Instruction:
Rewrite the material below, replacing every "screenshot" with "screen image" and changing nothing else, and leave the pictures out of your version.
________________
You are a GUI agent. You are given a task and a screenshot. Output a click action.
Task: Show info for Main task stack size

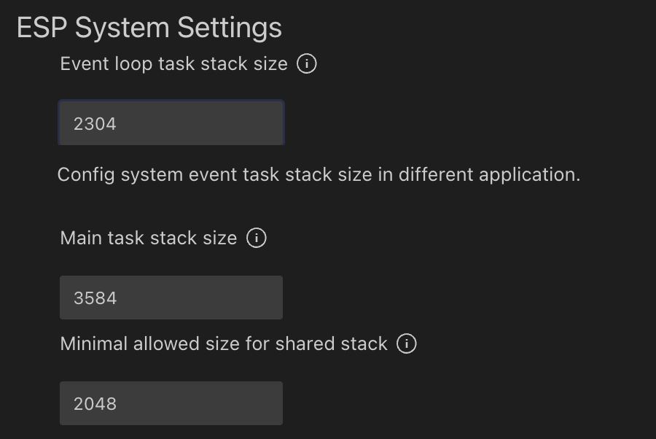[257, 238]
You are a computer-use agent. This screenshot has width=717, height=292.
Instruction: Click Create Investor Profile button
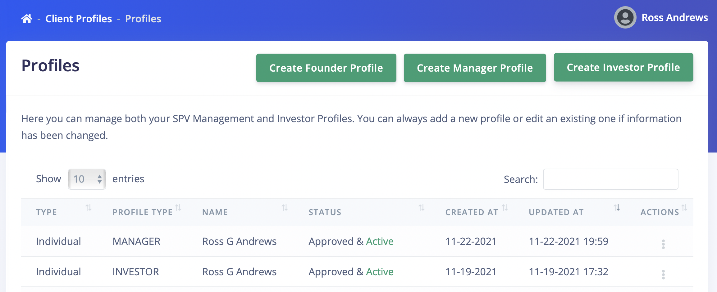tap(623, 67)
________________
Exercise answer:
You are a GUI agent. You are given a task and a screen image. Output a click action.
Task: Show info for Main task stack size

[257, 238]
You are a computer-use agent. This screen image has width=717, height=292.
Instruction: Click Create Investor Profile button
tap(623, 67)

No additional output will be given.